┌─ Data section

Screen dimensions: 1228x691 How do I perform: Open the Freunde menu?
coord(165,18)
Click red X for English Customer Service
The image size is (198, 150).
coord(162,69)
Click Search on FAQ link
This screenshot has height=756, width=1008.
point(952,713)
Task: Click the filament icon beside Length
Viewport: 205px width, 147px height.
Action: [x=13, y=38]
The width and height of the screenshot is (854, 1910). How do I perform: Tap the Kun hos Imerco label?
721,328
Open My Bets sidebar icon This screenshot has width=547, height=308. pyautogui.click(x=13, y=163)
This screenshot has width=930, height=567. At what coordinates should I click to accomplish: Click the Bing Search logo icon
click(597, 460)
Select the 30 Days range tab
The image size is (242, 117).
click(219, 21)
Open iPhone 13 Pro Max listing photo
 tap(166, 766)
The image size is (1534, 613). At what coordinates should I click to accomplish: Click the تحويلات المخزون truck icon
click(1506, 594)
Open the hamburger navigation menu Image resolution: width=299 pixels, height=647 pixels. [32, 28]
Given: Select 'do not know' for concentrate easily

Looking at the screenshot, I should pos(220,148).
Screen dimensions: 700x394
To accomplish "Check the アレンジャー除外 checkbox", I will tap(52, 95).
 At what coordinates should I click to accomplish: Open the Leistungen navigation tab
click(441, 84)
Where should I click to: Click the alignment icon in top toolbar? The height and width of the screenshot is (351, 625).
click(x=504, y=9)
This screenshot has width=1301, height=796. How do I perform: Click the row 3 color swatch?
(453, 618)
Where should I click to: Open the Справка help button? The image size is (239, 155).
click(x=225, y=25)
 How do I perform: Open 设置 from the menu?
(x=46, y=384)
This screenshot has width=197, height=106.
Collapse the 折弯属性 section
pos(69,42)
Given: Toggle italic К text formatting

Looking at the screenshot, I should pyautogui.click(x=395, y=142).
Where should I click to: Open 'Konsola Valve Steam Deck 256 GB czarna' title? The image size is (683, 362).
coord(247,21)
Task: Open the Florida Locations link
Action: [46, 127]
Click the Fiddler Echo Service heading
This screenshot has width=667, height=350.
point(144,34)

└─

# What to do
Your task is to write out, exactly, the line that holds "Given: Select 'do" and every line after it until the records end.

# Final answer
Given: Select 'do not know' for concentrate easily

Looking at the screenshot, I should pos(220,148).
Screen dimensions: 700x394
To accomplish "Check the アレンジャー除外 checkbox", I will tap(52, 95).
 At what coordinates should I click to accomplish: Open the Leistungen navigation tab
click(441, 84)
Where should I click to: Click the alignment icon in top toolbar? The height and width of the screenshot is (351, 625).
click(x=504, y=9)
This screenshot has width=1301, height=796. How do I perform: Click the row 3 color swatch?
(453, 618)
Where should I click to: Open the Справка help button? The image size is (239, 155).
click(x=225, y=25)
 How do I perform: Open 设置 from the menu?
(x=46, y=384)
This screenshot has width=197, height=106.
Collapse the 折弯属性 section
pos(69,42)
Given: Toggle italic К text formatting

Looking at the screenshot, I should pyautogui.click(x=395, y=142).
Where should I click to: Open 'Konsola Valve Steam Deck 256 GB czarna' title? The image size is (683, 362).
coord(247,21)
Task: Open the Florida Locations link
Action: [46, 127]
Click the Fiddler Echo Service heading
This screenshot has width=667, height=350.
point(144,34)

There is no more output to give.